De acordo com a professora, a maneira em que a imprensa cobre esses ataques, com a repetida exposição das imagens, a apresentação da história de vida da pessoa que o perpetrou, ou a publicação de detalhes do evento, pode levar outros jovens a realizar outros ataques. “Essa exposição aumenta o status social, a notoriedade do perpetrador”, afirmou, enquanto a especulação sobre possíveis motivações para o ataque, como “vingança após anos de bullying”, também pode inspirar outros jovens nessa situação a cometer algum ato violento.

De fato, no dia seguinte ao ataque à escola em São Paulo que deixou uma pessoa morta e quatro feridas, foram registradas tentativas de ataques em uma escola no Rio de Janeiro e em uma escola em Santo André, no estado de São Paulo.

“Se a maneira como a mídia relata pode promover novos ataques, é preciso mudar os métodos de exposição e de reportagem” sobre esses eventos, disse Santos. Segundo ela, pesquisas apontam que a cobertura de ataques a escolas poderia seguir o modelo das orientações da Organização Mundial de Saúde (OMS) para a cobertura de suicídios, como evitar o sensacionalismo e a publicação de detalhes sobre os casos, entre outras recomendações.

É importante limitar o tempo de cobertura, já que a atenção midiática é percebida como “recompensa” às ações do perpetrador, e não realizar entradas ao vivo sobre o evento, pois isso “aumenta o nível de excitação” em torno do acontecido, disse Santos.

“Ao invés de fazer isso, [é melhor] trazer as informações por meio de atualização por escrito, por exemplo, porque isso não apenas pode minimizar a recompensa percebida por quem provocou o ataque e por aqueles que querem provocar novos ataques, mas vai diminuir o interesse geral sobre o evento, o que poderia inclusive restringir essa necessidade de imitar ou de provocar novos ataques”, afirmou.

As duas pesquisadoras destacaram também a importância de regulação das redes sociais e de outras plataformas online para coibir a circulação de discurso de ódio e mensagens que estimulem a violência.

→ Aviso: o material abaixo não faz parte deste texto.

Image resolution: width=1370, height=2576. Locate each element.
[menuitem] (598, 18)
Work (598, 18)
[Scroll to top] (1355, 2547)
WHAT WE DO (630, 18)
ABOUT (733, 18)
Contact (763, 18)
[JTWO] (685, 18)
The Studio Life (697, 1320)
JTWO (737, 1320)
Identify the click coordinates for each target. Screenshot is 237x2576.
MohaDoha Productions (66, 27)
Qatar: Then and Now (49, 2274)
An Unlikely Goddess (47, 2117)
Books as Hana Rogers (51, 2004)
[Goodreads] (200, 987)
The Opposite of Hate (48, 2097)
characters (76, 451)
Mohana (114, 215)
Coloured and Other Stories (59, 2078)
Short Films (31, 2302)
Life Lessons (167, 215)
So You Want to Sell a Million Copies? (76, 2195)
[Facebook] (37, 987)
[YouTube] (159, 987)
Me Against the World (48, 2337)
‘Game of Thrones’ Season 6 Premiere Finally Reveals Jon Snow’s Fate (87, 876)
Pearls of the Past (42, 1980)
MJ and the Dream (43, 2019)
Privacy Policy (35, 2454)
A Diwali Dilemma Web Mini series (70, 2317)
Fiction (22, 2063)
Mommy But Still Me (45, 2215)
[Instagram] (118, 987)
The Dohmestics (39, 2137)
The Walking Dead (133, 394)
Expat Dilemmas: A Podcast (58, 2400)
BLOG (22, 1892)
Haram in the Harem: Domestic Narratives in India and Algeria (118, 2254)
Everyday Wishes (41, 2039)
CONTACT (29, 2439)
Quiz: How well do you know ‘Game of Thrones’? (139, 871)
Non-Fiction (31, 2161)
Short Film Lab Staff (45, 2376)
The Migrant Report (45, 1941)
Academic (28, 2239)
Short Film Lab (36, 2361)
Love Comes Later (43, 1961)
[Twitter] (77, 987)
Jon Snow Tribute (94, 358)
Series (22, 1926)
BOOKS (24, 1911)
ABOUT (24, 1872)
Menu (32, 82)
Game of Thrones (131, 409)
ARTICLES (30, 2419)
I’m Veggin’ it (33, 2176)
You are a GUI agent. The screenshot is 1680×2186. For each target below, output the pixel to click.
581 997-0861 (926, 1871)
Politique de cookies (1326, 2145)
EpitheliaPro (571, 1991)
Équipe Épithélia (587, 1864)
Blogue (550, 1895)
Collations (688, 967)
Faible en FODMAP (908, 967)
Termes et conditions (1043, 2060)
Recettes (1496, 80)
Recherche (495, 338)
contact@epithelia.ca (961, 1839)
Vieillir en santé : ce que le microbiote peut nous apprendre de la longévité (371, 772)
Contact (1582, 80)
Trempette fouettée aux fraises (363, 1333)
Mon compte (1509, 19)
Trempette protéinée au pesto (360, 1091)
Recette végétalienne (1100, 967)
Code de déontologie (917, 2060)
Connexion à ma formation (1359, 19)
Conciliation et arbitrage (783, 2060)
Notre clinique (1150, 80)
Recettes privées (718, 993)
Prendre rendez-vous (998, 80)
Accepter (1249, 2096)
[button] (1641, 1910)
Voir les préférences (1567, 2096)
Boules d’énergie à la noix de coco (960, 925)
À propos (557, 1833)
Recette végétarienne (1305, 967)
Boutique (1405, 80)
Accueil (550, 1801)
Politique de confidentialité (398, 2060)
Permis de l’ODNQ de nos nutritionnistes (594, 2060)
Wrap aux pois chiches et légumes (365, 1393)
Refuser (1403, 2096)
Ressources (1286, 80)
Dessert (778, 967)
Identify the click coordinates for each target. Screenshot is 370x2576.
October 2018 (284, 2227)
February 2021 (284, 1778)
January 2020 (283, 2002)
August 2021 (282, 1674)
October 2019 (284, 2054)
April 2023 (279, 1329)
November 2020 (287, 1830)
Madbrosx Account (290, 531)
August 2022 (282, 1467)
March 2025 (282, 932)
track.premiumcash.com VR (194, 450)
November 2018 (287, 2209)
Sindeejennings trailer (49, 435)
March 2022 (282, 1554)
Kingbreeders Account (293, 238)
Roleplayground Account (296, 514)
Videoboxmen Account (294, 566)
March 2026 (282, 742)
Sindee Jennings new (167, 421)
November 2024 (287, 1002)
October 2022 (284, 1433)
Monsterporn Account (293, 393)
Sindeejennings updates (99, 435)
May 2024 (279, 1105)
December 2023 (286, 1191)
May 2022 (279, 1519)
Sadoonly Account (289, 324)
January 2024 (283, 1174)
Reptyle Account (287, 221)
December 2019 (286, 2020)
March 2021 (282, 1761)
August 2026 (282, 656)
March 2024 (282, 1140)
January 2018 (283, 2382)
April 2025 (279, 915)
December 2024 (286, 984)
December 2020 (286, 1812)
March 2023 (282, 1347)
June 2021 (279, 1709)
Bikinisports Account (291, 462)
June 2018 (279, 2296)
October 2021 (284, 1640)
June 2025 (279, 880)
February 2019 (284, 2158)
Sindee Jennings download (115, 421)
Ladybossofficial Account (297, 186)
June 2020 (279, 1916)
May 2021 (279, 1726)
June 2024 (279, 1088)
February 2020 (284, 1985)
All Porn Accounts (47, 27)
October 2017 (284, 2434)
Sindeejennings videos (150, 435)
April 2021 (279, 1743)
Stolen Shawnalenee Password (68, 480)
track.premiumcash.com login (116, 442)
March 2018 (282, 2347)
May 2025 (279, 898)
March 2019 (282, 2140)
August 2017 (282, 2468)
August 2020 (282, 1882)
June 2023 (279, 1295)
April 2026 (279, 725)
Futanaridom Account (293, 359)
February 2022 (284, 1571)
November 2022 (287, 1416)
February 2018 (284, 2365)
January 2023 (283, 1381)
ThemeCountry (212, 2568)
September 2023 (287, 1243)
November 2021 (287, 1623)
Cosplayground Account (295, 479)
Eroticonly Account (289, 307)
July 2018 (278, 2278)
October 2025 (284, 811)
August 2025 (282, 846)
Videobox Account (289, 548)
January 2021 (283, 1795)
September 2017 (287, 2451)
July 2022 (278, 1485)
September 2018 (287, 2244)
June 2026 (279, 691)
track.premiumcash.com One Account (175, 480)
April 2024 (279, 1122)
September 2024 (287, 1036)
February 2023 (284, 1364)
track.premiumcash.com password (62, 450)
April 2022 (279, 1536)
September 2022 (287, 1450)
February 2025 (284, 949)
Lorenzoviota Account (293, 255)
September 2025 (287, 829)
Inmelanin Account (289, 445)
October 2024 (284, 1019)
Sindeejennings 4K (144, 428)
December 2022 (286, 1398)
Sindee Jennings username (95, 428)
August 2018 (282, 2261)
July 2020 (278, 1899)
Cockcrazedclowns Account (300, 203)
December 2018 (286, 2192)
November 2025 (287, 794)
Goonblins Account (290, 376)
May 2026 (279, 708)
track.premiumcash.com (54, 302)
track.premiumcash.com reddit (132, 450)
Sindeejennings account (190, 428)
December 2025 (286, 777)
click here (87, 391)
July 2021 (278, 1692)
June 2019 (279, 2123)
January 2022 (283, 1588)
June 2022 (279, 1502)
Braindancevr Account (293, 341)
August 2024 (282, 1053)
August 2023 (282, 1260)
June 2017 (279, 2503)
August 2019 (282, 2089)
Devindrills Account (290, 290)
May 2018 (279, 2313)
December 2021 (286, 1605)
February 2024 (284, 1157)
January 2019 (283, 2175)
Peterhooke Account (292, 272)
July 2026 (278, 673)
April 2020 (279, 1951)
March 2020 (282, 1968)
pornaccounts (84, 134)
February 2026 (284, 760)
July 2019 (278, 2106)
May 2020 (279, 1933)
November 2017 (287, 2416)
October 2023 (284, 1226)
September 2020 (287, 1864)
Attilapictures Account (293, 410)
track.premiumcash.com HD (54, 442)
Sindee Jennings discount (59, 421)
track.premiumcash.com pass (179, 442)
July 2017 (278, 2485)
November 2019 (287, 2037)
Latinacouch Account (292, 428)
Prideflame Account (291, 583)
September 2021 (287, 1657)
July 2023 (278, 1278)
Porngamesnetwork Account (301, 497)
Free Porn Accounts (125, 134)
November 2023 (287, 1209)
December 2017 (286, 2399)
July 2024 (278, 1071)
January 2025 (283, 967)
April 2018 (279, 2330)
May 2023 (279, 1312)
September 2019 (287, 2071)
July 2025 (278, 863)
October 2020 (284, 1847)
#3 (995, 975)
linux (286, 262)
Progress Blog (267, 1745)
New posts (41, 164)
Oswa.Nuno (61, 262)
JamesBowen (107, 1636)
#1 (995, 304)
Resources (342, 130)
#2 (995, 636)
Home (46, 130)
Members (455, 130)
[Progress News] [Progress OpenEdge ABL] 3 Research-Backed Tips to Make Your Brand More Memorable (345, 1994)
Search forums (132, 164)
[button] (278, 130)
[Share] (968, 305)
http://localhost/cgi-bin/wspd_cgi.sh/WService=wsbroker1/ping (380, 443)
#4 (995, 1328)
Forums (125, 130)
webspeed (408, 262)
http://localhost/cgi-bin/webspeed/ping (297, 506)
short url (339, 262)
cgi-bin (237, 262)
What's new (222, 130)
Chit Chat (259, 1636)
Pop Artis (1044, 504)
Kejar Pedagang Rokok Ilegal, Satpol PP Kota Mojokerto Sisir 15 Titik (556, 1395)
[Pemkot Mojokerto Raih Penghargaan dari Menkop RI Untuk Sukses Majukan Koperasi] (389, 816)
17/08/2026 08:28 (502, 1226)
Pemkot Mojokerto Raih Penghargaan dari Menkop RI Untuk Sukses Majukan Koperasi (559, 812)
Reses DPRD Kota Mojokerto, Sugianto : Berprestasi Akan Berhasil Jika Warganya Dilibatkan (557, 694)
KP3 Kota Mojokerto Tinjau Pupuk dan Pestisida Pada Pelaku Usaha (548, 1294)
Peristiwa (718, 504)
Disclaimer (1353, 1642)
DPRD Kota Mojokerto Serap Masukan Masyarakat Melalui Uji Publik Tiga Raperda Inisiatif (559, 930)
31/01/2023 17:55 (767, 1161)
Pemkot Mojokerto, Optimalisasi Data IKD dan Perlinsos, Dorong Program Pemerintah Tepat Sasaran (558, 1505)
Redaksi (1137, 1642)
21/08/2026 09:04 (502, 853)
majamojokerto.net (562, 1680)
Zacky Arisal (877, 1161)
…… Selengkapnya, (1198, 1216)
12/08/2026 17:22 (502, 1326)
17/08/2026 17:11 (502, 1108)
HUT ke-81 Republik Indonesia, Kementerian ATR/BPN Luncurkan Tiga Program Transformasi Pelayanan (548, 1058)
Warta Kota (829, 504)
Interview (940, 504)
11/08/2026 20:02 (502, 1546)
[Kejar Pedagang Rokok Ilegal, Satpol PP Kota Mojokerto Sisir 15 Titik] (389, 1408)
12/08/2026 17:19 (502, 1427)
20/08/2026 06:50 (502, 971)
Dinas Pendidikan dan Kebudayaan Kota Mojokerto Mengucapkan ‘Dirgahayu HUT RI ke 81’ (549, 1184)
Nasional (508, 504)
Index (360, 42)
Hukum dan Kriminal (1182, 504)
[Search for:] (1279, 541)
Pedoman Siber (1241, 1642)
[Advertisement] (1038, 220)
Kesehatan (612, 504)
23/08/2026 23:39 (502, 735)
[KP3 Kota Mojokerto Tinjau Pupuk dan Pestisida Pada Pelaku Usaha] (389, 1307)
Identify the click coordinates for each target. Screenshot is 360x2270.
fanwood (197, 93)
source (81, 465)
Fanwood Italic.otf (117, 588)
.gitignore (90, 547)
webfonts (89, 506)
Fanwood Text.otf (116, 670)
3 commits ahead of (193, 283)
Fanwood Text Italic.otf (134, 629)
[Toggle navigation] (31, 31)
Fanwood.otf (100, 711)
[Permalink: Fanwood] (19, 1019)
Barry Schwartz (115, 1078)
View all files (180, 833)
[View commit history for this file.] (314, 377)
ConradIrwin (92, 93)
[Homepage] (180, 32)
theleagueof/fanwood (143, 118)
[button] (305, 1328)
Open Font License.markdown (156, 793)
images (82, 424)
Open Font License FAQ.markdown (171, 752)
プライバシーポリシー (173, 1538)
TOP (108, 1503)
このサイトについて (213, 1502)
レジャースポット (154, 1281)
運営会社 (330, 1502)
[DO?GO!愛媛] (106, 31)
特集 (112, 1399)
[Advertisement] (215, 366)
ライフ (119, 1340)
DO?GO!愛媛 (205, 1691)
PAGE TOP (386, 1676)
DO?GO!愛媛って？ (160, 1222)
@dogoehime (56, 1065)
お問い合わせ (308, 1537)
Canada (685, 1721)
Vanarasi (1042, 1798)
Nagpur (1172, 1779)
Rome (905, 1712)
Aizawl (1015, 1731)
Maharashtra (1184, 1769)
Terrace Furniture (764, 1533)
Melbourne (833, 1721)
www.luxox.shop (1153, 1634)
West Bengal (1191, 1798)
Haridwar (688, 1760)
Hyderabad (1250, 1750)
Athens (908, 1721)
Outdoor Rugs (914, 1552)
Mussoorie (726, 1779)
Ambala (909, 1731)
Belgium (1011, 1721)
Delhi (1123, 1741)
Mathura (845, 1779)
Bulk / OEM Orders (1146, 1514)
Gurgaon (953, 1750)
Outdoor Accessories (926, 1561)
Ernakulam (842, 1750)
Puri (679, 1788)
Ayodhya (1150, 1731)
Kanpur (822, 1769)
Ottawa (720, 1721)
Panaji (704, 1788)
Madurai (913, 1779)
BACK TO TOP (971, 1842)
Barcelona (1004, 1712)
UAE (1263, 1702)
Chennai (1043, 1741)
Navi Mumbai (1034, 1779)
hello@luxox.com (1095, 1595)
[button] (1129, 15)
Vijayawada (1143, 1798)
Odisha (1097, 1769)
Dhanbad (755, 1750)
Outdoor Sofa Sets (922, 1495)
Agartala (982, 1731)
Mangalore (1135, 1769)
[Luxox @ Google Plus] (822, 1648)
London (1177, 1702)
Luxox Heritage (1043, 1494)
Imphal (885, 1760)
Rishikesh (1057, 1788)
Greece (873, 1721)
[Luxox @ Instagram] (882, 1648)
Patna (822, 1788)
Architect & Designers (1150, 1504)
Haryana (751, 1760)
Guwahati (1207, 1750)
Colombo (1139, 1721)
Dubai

Elas também afirmaram que é importante evitar a exposição da comunidade escolar, o que acontece com frequência nesses casos quando a cobertura da imprensa se volta para a escola, os professores e os alunos que foram vítimas do ataque. Para Santos, a exposição da escola acaba por culpabilizar a instituição e as pessoas que fazem parte dela pela violência.

“Quando se faz reportagem sobre escola, independentemente do tema, estamos falando do futuro da sociedade. (...) A escola é o espaço de aprendizagem da vivência da democracia, da vivência coletiva, e tem o papel de transformar valores individuais daquela comunidade em valores socialmente desejáveis. E essa tarefa não é fácil, é difícilima”, observou Vinha.

A cobertura da imprensa pauta o debate, ajuda a direcionar a discussão e pressionar em busca de soluções, disse ela. Por isso é importante que jornalistas se dediquem à cobertura das políticas públicas apresentadas para lidar com esse problema. A imprensa também tem o papel de questionar as propostas de militarização do ambiente escolar, como a implementação de botões de pânico e o aumento da vigilância com a presença de policiais dentro da escola, por exemplo.

“Por que somente assunto de segurança [nas reportagens], sem considerar a especificidade do local dos ataques, que foram as escolas? Em que a segurança, por exemplo, vai mudar um sentimento de ódio, de racismo, de preconceito [entre os alunos]?”, questionou Vinha.

“A gente não pode aceitar uma cultura escolar de vigilância. A cultura escolar tem que ser de cuidado, de proteção. (...) Os questionamentos da imprensa são fundamentais, porque são eles que levam as secretarias a procurar outras alternativas [à militarização]”, disse ela.